## DOCUMENT SEGMENT:
== Segment start ==
Two important caveats before you rush out to get that gene test.

Firstly, some medications and foods can hinder CYP2D6 and CYP2C19, effectively reducing the metabolism of the medication that need these enzymes. Generally your medical professional should know that these two medicines shouldn’t be prescribed at the same time (without the intention to have one slow down the metabolism of the other) {Clinical Pharmacogenetics Implementation Consortium Guideline [Link]}, or to warn you not to consume a food that can adversely affect metabolism. Sometimes health professionals don’t know all of the medications you are taking (scripted, “alternative medicine” or not scripted), didn’t do their due diligence and check to ensure that the combined medications were not adversely affecting each other (contraindication means something else), or forgot to warn you about inhibitory foods. Substances to be mindful of include strong citrus, cannabis, St John’s Wort, ginseng and milk thistle as these can all inhibit these enzymes {Food, drink and substances affecting CYP450 [Link]}.

Secondly, for a medication to work, the diagnosis has to be correct (I’m simplifying here). Prescribing an SSRI (Select Serotonin Reuptake Inhibitor) for the depression symptom caused by certain serotonin problems can be highly effective, but not terribly helpful for people who experience depression due to unmedicated ADHD {ADHD Primer [Link]}, financial hardship or low iron. Sometimes we need to look at the root cause for the symptom we are experiencing rather than assuming there is a gene driven enzyme variance.
== Segment end ==
## REQUIRED TASKS:
A. For each statement, say whether it agrees with the gene-test caveats passage, answering yes or no and quoting the deciding words: (i) St John's Wort can inhibit the enzymes discussed; (ii) health professionals always know every medication a patient is taking; (iii) the passage raises three caveats about gene testing.
B. According to the gene-test caveats passage, what does SSRI stand for?
C. Carry on the gene-test caveats passage from its last sentence.
The data after this point is not needed.

## DATASET RECORDS:
== Segment start ==
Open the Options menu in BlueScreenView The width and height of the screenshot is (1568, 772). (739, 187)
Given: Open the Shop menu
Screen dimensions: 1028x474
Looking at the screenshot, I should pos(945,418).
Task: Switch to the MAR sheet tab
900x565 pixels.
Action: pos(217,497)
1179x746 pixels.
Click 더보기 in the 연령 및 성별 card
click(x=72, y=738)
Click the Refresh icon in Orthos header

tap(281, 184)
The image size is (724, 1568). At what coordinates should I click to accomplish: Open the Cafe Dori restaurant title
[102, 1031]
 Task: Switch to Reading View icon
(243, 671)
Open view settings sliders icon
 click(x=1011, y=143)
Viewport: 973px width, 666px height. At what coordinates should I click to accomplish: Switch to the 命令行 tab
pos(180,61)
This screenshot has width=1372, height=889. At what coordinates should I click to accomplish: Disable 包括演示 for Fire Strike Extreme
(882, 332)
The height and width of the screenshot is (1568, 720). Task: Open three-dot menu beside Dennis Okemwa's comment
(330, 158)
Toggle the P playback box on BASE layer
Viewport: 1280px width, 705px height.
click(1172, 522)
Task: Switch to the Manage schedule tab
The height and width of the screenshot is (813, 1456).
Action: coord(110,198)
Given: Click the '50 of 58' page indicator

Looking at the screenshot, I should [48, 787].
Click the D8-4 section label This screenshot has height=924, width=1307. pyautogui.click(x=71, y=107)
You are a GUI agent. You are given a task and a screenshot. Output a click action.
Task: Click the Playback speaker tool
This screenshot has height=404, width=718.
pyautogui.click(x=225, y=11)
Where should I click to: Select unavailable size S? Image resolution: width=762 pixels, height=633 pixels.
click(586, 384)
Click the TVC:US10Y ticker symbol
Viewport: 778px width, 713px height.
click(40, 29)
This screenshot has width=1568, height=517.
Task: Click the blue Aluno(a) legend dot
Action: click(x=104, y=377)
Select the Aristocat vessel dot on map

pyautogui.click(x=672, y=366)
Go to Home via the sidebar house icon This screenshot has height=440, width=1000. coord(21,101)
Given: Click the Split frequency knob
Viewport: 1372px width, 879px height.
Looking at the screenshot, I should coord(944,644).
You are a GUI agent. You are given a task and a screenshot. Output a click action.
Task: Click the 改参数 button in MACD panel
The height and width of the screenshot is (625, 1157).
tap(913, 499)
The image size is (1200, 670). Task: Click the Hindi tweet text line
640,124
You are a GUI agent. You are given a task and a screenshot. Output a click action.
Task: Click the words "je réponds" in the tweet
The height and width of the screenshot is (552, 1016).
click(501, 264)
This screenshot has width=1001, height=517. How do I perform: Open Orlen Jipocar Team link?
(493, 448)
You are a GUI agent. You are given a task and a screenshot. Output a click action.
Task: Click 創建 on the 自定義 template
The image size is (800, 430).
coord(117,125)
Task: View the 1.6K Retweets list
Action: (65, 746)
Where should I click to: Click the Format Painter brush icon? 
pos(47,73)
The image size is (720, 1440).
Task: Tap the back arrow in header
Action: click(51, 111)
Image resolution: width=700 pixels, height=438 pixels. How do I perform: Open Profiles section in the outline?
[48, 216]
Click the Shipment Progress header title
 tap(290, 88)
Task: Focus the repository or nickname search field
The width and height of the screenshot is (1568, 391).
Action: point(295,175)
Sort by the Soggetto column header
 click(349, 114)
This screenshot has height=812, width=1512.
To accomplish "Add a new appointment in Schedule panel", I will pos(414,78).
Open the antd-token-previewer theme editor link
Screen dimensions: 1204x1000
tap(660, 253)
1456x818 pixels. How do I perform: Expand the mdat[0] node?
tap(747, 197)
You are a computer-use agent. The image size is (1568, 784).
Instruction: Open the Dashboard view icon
== Segment end ==
## EXERCISE RESPONSES:
A.
(i) Yes: "Substances to be mindful of include strong citrus, cannabis, St John’s Wort, ginseng and milk thistle as these can all inhibit these enzymes"
(ii) No: "Sometimes health professionals don’t know all of the medications you are taking"
(iii) No: "Two important caveats before you rush out to get that gene test."

B. Select Serotonin Reuptake Inhibitor

C.
While I have highlighted CYP2D6 and CYP2C19 in particular as they most affect the people that see me for therapy, it is important to be aware that there are 4 other P450 enzymes that may be relevant to you: CYP1A2, CYP 2C9, CYP2E1 and CYP3AF. While all of these can be found in the liver as part of the metabolic process, CYP3A4, CYP2D6 and CYP3A4 can be found your gut wall (intestinal tract) {Role of cytochrome P450 in drug interactions [Link]}.

We evolved these enzymes to assist catalyse various important body chemistry processes. I couldn’t find any specific symptoms of gene variation on their own, just literature regarding how this affects the metabolism of medication. Modern medications have mostly unwittingly capitalised on these enzymes to metabolise medicines mostly via your liver, and in some cases in your brain {Meta-analysis Probability Estimates Worldwide Variation [Link]}.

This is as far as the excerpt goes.